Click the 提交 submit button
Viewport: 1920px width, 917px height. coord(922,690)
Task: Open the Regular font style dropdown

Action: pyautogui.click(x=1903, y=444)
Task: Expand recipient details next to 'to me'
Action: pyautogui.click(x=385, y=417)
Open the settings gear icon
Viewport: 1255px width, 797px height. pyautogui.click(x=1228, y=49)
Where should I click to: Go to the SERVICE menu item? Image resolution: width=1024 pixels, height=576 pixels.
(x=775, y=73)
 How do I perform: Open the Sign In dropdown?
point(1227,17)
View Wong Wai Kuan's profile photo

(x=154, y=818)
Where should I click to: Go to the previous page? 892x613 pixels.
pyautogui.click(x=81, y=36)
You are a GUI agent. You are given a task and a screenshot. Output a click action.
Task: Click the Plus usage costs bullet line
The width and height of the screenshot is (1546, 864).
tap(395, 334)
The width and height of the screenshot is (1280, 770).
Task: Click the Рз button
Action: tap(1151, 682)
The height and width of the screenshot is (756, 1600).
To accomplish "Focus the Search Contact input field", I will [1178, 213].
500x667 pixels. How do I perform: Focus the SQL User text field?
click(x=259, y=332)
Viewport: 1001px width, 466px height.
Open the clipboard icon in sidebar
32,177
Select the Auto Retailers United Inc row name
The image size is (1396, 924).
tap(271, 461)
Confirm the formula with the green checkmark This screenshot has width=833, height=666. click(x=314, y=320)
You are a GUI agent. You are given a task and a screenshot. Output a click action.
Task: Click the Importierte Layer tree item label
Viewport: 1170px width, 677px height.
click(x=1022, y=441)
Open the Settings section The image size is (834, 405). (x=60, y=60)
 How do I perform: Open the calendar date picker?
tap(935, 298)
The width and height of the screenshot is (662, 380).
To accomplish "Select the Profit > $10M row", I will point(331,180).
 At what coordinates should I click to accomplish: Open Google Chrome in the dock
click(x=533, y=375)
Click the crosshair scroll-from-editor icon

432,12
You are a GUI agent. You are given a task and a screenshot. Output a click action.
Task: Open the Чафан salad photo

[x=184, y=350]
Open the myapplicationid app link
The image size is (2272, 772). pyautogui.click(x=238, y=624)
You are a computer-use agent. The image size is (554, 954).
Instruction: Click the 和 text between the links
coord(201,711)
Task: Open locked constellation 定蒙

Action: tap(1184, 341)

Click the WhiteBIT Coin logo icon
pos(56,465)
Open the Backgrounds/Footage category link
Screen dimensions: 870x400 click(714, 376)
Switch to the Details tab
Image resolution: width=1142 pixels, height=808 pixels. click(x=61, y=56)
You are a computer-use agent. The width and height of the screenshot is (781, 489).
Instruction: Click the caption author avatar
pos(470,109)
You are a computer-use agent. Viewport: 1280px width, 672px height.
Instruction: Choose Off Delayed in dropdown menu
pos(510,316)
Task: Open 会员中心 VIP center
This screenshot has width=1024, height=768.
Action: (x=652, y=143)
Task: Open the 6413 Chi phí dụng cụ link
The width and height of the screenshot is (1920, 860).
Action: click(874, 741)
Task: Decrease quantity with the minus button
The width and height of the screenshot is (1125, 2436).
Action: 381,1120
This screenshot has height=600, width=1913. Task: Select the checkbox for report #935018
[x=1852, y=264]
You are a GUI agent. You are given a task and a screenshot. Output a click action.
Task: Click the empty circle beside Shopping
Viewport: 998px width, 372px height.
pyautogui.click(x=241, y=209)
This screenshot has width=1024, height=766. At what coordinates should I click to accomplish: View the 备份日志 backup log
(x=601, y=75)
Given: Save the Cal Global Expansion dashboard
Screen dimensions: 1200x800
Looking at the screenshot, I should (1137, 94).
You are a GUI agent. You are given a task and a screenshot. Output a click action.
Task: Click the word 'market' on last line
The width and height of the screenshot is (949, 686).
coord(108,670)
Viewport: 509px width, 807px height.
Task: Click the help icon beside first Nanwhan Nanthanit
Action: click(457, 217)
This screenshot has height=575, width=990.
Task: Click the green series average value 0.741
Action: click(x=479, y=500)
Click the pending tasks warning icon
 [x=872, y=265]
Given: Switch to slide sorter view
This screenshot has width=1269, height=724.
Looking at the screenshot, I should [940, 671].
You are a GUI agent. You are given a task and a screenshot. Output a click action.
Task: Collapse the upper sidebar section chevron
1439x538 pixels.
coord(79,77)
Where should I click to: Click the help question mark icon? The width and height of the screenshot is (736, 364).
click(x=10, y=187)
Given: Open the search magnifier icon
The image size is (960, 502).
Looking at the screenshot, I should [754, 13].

> EXERCISE GOAL
Beginning with the very first line of the material, please return exactly each line down to and including the one with "Task: Click the Plus usage costs bullet line".

> SOLUTION FOR THIS EXERCISE
Click the 提交 submit button
Viewport: 1920px width, 917px height. coord(922,690)
Task: Open the Regular font style dropdown

Action: pyautogui.click(x=1903, y=444)
Task: Expand recipient details next to 'to me'
Action: pyautogui.click(x=385, y=417)
Open the settings gear icon
Viewport: 1255px width, 797px height. pyautogui.click(x=1228, y=49)
Where should I click to: Go to the SERVICE menu item? Image resolution: width=1024 pixels, height=576 pixels.
(x=775, y=73)
 How do I perform: Open the Sign In dropdown?
point(1227,17)
View Wong Wai Kuan's profile photo

(x=154, y=818)
Where should I click to: Go to the previous page? 892x613 pixels.
pyautogui.click(x=81, y=36)
You are a GUI agent. You are given a task and a screenshot. Output a click action.
Task: Click the Plus usage costs bullet line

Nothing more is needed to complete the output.